Aim of the exercise – Return all lines of the records that contain the word "النمل".

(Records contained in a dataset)
------------------------------------------------
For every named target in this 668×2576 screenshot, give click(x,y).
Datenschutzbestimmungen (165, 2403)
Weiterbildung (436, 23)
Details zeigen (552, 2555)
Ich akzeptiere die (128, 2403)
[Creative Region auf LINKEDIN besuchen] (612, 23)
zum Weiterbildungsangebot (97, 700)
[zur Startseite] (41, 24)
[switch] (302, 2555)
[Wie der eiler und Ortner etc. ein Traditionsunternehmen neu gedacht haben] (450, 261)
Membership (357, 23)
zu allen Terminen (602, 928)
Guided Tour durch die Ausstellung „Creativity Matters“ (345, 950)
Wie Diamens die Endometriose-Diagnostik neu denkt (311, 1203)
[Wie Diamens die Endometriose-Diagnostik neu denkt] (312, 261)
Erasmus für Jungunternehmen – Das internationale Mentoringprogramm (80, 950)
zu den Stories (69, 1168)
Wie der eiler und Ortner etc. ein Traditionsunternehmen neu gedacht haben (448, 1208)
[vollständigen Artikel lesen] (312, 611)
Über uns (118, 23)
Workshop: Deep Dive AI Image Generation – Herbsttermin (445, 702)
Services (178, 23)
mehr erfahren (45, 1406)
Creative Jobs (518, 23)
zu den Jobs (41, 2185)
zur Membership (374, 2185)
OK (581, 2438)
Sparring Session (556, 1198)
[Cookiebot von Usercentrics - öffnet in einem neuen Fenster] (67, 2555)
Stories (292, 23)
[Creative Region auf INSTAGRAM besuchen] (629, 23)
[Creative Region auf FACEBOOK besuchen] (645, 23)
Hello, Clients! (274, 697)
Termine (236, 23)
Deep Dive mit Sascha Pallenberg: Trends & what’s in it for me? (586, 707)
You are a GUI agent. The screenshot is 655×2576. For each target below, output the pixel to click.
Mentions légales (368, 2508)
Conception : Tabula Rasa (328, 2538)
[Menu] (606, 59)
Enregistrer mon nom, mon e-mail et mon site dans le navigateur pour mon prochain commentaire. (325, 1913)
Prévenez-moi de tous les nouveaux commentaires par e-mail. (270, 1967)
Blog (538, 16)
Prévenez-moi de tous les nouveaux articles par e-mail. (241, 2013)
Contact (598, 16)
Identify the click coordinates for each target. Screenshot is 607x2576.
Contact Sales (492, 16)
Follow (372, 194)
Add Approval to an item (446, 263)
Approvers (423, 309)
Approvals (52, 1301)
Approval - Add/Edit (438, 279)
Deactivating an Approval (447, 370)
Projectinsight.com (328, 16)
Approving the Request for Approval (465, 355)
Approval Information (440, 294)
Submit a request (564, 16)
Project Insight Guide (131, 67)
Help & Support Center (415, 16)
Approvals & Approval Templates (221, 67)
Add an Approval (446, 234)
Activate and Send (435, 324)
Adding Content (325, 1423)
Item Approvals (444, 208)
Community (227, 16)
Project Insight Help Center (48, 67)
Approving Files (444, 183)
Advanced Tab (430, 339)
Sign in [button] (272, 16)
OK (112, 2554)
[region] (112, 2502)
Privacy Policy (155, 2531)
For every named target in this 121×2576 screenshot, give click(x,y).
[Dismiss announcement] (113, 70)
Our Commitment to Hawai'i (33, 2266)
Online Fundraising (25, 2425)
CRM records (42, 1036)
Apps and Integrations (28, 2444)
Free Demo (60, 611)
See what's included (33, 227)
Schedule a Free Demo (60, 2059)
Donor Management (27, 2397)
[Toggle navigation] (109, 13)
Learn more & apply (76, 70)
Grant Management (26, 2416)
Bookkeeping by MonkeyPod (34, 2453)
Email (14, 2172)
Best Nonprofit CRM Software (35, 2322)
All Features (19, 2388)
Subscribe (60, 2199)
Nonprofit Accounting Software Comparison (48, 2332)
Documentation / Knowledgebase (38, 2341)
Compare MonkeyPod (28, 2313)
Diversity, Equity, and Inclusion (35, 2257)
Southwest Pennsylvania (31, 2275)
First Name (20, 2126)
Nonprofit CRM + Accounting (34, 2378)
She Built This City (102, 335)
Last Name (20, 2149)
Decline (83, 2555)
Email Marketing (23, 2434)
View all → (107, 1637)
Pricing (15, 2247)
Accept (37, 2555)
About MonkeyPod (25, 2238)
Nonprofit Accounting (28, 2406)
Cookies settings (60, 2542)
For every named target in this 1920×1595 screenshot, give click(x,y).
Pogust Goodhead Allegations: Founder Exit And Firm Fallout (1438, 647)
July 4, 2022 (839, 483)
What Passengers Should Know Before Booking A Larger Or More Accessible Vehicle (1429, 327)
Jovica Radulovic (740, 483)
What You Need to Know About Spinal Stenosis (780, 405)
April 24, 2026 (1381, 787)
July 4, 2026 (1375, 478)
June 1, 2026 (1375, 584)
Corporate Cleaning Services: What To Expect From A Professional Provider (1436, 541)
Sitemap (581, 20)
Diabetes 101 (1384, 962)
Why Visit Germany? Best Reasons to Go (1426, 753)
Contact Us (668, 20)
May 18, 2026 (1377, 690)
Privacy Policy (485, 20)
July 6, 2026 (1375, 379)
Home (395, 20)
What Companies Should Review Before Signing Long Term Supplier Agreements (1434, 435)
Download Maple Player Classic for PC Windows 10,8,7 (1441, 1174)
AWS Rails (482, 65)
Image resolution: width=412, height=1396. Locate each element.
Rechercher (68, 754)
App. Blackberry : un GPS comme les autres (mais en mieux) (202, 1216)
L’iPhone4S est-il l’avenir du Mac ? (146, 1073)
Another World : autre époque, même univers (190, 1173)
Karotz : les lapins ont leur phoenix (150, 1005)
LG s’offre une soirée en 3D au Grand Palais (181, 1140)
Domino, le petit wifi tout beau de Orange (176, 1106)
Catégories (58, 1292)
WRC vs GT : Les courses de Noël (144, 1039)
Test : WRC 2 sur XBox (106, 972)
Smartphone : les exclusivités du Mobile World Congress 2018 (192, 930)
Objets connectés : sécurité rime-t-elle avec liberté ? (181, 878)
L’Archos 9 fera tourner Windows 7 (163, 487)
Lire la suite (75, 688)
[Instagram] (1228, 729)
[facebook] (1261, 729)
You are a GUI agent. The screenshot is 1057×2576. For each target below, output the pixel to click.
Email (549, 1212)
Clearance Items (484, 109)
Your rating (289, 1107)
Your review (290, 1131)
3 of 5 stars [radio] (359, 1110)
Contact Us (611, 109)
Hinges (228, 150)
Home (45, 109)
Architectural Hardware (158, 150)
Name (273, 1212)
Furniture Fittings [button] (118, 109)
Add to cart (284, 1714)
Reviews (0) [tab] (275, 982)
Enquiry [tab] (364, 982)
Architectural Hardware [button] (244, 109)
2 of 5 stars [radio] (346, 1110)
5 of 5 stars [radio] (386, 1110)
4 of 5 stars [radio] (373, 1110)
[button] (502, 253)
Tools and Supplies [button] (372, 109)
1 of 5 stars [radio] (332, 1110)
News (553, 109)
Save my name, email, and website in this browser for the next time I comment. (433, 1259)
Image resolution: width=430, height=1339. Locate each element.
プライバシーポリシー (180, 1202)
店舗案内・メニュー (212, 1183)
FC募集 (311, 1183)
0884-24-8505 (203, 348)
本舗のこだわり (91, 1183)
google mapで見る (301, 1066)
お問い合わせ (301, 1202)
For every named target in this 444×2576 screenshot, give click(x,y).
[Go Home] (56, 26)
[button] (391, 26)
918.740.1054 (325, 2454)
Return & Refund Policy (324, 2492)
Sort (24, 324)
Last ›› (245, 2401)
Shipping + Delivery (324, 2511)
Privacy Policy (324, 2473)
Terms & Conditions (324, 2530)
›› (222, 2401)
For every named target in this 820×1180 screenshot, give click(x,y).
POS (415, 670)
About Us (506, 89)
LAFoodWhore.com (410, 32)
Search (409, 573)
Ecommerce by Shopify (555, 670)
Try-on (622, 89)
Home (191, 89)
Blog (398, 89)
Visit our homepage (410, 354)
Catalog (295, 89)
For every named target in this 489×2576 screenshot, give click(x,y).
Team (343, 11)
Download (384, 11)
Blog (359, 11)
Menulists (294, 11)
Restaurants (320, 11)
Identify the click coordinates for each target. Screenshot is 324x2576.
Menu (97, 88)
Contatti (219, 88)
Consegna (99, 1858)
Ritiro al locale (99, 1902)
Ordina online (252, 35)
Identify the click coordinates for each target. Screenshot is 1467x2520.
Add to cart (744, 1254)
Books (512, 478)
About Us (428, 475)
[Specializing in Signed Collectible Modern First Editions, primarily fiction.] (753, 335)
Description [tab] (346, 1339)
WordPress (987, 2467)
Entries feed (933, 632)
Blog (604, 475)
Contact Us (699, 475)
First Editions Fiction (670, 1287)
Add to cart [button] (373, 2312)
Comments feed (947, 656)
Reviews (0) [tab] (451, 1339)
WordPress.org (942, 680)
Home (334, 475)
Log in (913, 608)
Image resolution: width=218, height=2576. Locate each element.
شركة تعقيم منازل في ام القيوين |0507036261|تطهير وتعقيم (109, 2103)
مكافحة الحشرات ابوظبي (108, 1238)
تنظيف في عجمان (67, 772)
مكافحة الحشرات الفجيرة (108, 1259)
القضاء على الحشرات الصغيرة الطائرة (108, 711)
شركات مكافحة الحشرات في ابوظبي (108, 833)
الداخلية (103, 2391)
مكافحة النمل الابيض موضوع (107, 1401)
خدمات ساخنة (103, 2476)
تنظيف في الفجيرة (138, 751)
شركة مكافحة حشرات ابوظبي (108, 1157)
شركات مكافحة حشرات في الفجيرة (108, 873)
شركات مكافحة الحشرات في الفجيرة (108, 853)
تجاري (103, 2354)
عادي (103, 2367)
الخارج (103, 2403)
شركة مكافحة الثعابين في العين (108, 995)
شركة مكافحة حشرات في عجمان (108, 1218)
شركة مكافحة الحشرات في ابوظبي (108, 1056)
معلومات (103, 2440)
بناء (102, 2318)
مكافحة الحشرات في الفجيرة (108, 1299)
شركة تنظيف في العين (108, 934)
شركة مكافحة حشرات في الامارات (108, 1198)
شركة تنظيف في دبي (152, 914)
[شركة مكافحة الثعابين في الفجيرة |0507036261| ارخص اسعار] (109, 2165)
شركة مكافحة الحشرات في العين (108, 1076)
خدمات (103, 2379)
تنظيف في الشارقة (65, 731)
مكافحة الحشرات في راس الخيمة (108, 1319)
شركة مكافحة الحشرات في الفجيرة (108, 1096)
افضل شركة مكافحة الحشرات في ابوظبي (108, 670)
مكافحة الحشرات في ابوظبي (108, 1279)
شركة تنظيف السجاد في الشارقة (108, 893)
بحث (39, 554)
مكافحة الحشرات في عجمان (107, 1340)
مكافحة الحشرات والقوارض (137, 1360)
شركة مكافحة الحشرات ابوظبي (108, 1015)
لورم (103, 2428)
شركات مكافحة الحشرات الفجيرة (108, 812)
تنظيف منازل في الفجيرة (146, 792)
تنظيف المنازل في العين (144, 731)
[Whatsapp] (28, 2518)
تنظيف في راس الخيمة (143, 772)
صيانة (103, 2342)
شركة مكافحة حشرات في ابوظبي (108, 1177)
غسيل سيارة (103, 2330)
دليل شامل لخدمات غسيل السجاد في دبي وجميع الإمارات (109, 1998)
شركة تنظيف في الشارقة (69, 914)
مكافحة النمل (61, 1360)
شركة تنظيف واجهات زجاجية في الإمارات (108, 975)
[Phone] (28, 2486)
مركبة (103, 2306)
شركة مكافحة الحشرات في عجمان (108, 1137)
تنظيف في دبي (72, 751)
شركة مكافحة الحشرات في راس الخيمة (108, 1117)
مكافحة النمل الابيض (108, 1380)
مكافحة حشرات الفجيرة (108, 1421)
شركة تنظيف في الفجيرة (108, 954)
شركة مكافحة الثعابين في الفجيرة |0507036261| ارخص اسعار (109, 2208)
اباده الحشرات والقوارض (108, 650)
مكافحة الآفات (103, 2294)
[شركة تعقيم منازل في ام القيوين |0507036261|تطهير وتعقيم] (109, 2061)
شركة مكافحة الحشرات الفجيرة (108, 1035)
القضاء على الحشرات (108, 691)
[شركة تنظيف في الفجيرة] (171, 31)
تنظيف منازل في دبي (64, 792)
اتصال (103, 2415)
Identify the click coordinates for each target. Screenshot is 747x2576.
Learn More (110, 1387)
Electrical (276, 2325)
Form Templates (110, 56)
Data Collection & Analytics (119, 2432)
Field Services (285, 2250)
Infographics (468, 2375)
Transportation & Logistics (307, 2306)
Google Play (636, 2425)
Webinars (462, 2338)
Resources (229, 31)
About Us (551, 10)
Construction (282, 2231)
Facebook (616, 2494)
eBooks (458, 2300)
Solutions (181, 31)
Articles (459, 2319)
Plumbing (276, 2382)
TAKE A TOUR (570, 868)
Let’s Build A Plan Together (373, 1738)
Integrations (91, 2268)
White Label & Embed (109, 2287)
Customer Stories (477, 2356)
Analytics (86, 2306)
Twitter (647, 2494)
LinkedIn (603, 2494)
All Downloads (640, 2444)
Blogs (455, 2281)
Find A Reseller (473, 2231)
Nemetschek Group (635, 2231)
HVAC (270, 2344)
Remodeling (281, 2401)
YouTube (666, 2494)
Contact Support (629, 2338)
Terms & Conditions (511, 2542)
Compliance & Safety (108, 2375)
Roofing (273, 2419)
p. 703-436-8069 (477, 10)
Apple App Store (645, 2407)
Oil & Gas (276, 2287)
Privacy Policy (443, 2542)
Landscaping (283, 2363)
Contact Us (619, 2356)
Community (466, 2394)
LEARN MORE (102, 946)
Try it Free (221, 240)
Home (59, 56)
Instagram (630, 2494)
------------------------------------------------
Response –
مكافحة النمل الابيض موضوع (107, 1401)
مكافحة النمل (61, 1360)
مكافحة النمل الابيض (108, 1380)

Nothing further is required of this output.